:: The problem ::
Retype the entries below word for word, leaving none out.
------------------------------------
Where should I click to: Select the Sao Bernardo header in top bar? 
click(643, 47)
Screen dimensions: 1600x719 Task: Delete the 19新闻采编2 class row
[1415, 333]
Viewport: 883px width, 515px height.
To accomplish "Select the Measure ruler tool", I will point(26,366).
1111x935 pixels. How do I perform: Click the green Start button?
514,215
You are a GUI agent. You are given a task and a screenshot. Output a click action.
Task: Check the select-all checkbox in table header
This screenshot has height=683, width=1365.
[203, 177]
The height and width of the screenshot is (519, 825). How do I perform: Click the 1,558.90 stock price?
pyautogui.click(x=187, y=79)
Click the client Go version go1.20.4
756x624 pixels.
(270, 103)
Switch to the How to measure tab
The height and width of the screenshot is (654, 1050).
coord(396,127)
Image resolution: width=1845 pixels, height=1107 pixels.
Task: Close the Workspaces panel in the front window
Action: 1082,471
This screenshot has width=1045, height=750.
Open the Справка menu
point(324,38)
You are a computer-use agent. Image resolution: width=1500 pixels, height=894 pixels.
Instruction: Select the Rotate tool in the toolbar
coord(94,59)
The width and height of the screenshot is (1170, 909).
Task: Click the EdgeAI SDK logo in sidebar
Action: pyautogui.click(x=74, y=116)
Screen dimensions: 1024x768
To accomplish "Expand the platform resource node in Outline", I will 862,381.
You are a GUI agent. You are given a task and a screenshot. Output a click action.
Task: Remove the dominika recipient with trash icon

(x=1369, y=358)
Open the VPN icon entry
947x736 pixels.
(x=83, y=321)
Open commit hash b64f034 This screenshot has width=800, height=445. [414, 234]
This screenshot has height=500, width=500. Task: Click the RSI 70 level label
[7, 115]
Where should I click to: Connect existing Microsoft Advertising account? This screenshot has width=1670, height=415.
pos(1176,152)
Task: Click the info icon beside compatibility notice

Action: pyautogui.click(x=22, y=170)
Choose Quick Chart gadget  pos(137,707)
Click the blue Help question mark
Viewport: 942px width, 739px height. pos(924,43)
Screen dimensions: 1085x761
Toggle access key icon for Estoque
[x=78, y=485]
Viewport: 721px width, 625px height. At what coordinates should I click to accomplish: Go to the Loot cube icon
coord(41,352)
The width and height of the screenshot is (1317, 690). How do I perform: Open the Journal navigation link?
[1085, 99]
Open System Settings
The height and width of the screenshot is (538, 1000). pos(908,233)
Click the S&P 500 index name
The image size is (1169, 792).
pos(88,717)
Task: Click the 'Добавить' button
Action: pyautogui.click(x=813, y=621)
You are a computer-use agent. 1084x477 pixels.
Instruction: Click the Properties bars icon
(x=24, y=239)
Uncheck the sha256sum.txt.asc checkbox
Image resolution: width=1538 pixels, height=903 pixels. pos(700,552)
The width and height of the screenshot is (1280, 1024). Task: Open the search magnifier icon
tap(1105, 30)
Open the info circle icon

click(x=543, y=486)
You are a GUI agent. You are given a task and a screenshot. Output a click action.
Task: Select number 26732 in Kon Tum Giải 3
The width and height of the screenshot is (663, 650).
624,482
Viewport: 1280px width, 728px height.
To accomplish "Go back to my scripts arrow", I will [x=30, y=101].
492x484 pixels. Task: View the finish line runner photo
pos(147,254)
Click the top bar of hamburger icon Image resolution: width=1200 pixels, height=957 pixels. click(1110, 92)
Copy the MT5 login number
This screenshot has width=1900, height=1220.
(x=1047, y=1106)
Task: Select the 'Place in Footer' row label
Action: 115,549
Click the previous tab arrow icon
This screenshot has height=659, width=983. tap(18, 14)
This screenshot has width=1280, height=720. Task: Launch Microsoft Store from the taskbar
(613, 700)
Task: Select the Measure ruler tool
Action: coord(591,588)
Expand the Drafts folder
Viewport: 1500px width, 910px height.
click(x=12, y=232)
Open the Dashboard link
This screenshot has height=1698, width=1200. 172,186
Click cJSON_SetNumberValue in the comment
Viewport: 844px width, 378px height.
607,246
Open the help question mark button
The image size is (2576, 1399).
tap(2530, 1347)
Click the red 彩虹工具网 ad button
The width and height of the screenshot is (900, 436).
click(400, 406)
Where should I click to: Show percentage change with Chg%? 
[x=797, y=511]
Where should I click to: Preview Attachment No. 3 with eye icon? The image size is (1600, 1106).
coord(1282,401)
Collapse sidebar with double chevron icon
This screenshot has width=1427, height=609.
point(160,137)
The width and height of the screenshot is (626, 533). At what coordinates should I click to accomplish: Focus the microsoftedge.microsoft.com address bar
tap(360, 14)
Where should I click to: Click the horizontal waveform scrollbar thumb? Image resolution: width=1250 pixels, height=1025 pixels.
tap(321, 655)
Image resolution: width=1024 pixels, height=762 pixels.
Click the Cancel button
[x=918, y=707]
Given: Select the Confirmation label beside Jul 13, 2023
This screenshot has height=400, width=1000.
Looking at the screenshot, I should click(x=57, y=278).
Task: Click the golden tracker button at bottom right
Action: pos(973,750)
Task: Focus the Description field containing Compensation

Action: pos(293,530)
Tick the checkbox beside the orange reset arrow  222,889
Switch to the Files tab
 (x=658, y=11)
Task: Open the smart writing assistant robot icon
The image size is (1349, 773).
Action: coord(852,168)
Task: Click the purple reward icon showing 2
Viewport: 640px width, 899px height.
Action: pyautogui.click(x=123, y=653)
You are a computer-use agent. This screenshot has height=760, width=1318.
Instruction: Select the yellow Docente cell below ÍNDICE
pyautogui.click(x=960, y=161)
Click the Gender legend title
------------------------------------
:: Task solution ::
Where should I click to: Select the Sao Bernardo header in top bar? 
click(643, 47)
Screen dimensions: 1600x719 Task: Delete the 19新闻采编2 class row
[1415, 333]
Viewport: 883px width, 515px height.
To accomplish "Select the Measure ruler tool", I will point(26,366).
1111x935 pixels. How do I perform: Click the green Start button?
514,215
You are a GUI agent. You are given a task and a screenshot. Output a click action.
Task: Check the select-all checkbox in table header
This screenshot has height=683, width=1365.
[203, 177]
The height and width of the screenshot is (519, 825). How do I perform: Click the 1,558.90 stock price?
pyautogui.click(x=187, y=79)
Click the client Go version go1.20.4
756x624 pixels.
(270, 103)
Switch to the How to measure tab
The height and width of the screenshot is (654, 1050).
coord(396,127)
Image resolution: width=1845 pixels, height=1107 pixels.
Task: Close the Workspaces panel in the front window
Action: 1082,471
This screenshot has width=1045, height=750.
Open the Справка menu
point(324,38)
You are a computer-use agent. Image resolution: width=1500 pixels, height=894 pixels.
Instruction: Select the Rotate tool in the toolbar
coord(94,59)
The width and height of the screenshot is (1170, 909).
Task: Click the EdgeAI SDK logo in sidebar
Action: pyautogui.click(x=74, y=116)
Screen dimensions: 1024x768
To accomplish "Expand the platform resource node in Outline", I will 862,381.
You are a GUI agent. You are given a task and a screenshot. Output a click action.
Task: Remove the dominika recipient with trash icon

(x=1369, y=358)
Open the VPN icon entry
947x736 pixels.
(x=83, y=321)
Open commit hash b64f034 This screenshot has width=800, height=445. [414, 234]
This screenshot has height=500, width=500. Task: Click the RSI 70 level label
[7, 115]
Where should I click to: Connect existing Microsoft Advertising account? This screenshot has width=1670, height=415.
pos(1176,152)
Task: Click the info icon beside compatibility notice

Action: pyautogui.click(x=22, y=170)
Choose Quick Chart gadget  pos(137,707)
Click the blue Help question mark
Viewport: 942px width, 739px height. pos(924,43)
Screen dimensions: 1085x761
Toggle access key icon for Estoque
[x=78, y=485]
Viewport: 721px width, 625px height. At what coordinates should I click to accomplish: Go to the Loot cube icon
coord(41,352)
The width and height of the screenshot is (1317, 690). How do I perform: Open the Journal navigation link?
[1085, 99]
Open System Settings
The height and width of the screenshot is (538, 1000). pos(908,233)
Click the S&P 500 index name
The image size is (1169, 792).
pos(88,717)
Task: Click the 'Добавить' button
Action: pyautogui.click(x=813, y=621)
You are a computer-use agent. 1084x477 pixels.
Instruction: Click the Properties bars icon
(x=24, y=239)
Uncheck the sha256sum.txt.asc checkbox
Image resolution: width=1538 pixels, height=903 pixels. pos(700,552)
The width and height of the screenshot is (1280, 1024). Task: Open the search magnifier icon
tap(1105, 30)
Open the info circle icon

click(x=543, y=486)
You are a GUI agent. You are given a task and a screenshot. Output a click action.
Task: Select number 26732 in Kon Tum Giải 3
The width and height of the screenshot is (663, 650).
624,482
Viewport: 1280px width, 728px height.
To accomplish "Go back to my scripts arrow", I will [x=30, y=101].
492x484 pixels. Task: View the finish line runner photo
pos(147,254)
Click the top bar of hamburger icon Image resolution: width=1200 pixels, height=957 pixels. click(1110, 92)
Copy the MT5 login number
This screenshot has width=1900, height=1220.
(x=1047, y=1106)
Task: Select the 'Place in Footer' row label
Action: 115,549
Click the previous tab arrow icon
This screenshot has height=659, width=983. tap(18, 14)
This screenshot has width=1280, height=720. Task: Launch Microsoft Store from the taskbar
(613, 700)
Task: Select the Measure ruler tool
Action: coord(591,588)
Expand the Drafts folder
Viewport: 1500px width, 910px height.
click(x=12, y=232)
Open the Dashboard link
This screenshot has height=1698, width=1200. 172,186
Click cJSON_SetNumberValue in the comment
Viewport: 844px width, 378px height.
607,246
Open the help question mark button
The image size is (2576, 1399).
tap(2530, 1347)
Click the red 彩虹工具网 ad button
The width and height of the screenshot is (900, 436).
click(400, 406)
Where should I click to: Show percentage change with Chg%? 
[x=797, y=511]
Where should I click to: Preview Attachment No. 3 with eye icon? The image size is (1600, 1106).
coord(1282,401)
Collapse sidebar with double chevron icon
This screenshot has width=1427, height=609.
point(160,137)
The width and height of the screenshot is (626, 533). At what coordinates should I click to accomplish: Focus the microsoftedge.microsoft.com address bar
tap(360, 14)
Where should I click to: Click the horizontal waveform scrollbar thumb? Image resolution: width=1250 pixels, height=1025 pixels.
tap(321, 655)
Image resolution: width=1024 pixels, height=762 pixels.
Click the Cancel button
[x=918, y=707]
Given: Select the Confirmation label beside Jul 13, 2023
This screenshot has height=400, width=1000.
Looking at the screenshot, I should click(x=57, y=278).
Task: Click the golden tracker button at bottom right
Action: pos(973,750)
Task: Focus the Description field containing Compensation

Action: pos(293,530)
Tick the checkbox beside the orange reset arrow  222,889
Switch to the Files tab
 (x=658, y=11)
Task: Open the smart writing assistant robot icon
The image size is (1349, 773).
Action: coord(852,168)
Task: Click the purple reward icon showing 2
Viewport: 640px width, 899px height.
Action: pyautogui.click(x=123, y=653)
You are a computer-use agent. This screenshot has height=760, width=1318.
Instruction: Select the yellow Docente cell below ÍNDICE
pyautogui.click(x=960, y=161)
Click the Gender legend title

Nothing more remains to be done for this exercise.